Stored data entries:
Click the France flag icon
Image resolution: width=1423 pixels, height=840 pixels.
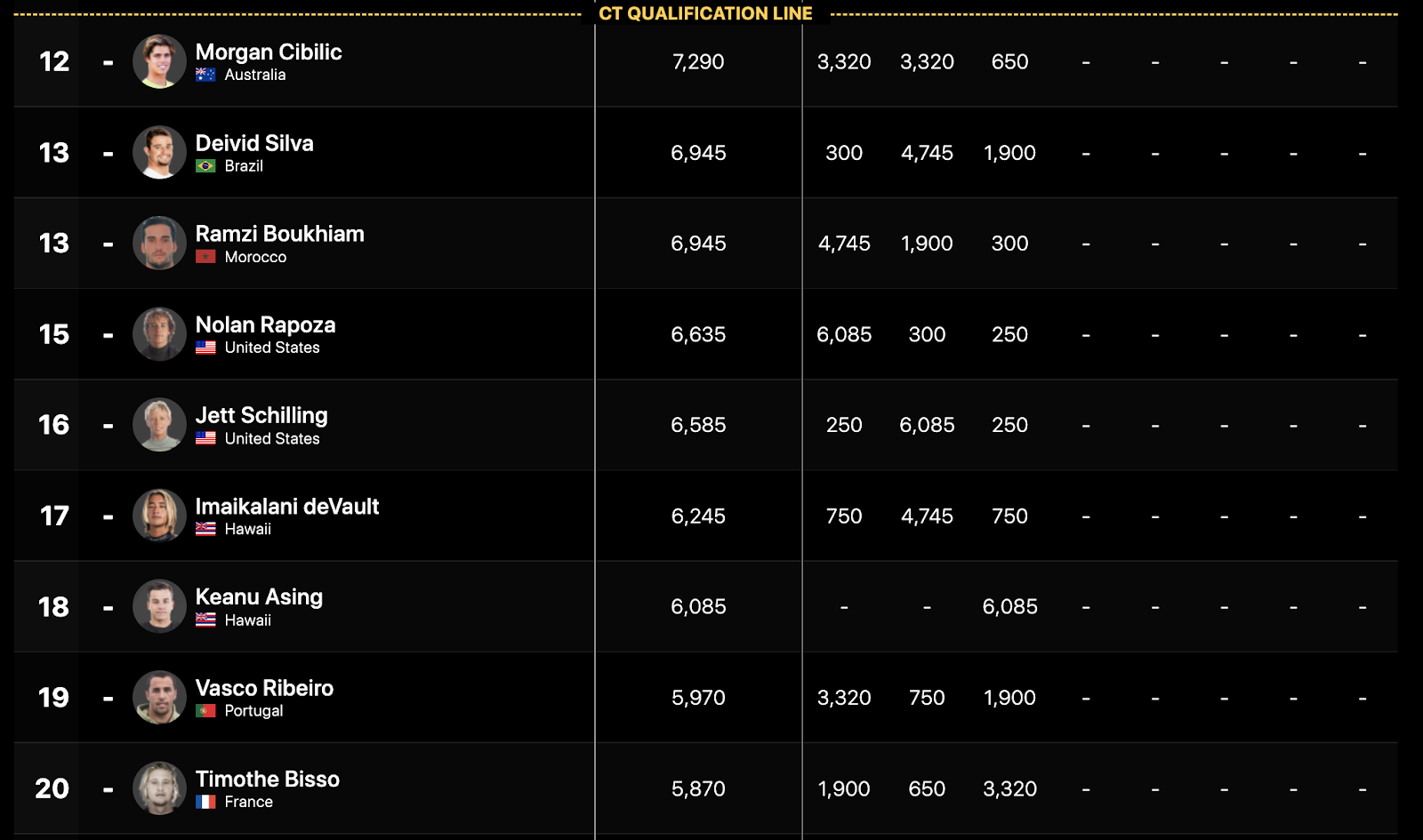pos(205,802)
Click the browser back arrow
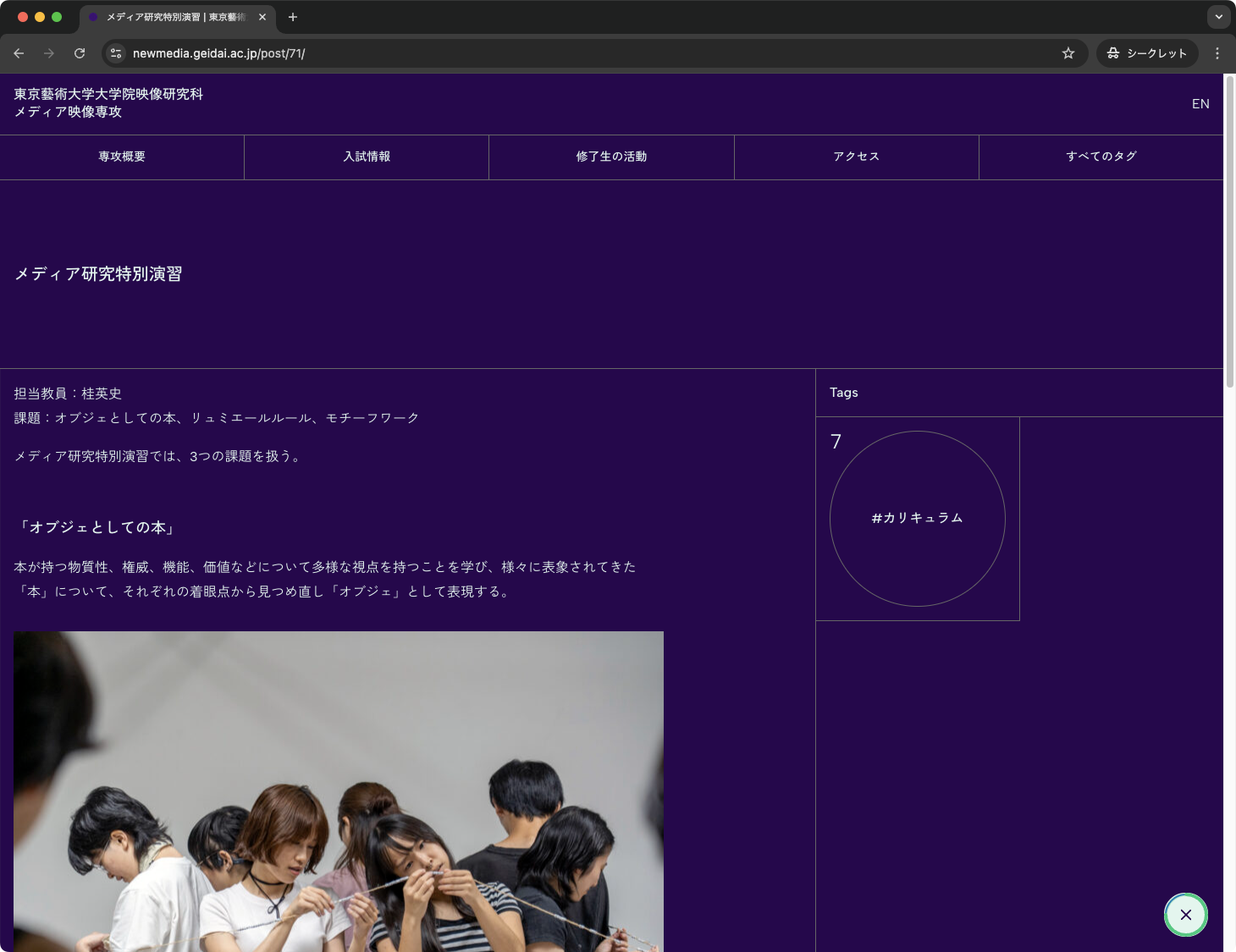 (19, 53)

### Problem description
From the first line to the last, set down the data exactly, without the pictures.

### Answer
Click the France flag icon
Image resolution: width=1423 pixels, height=840 pixels.
pos(205,802)
Click the browser back arrow
 (19, 53)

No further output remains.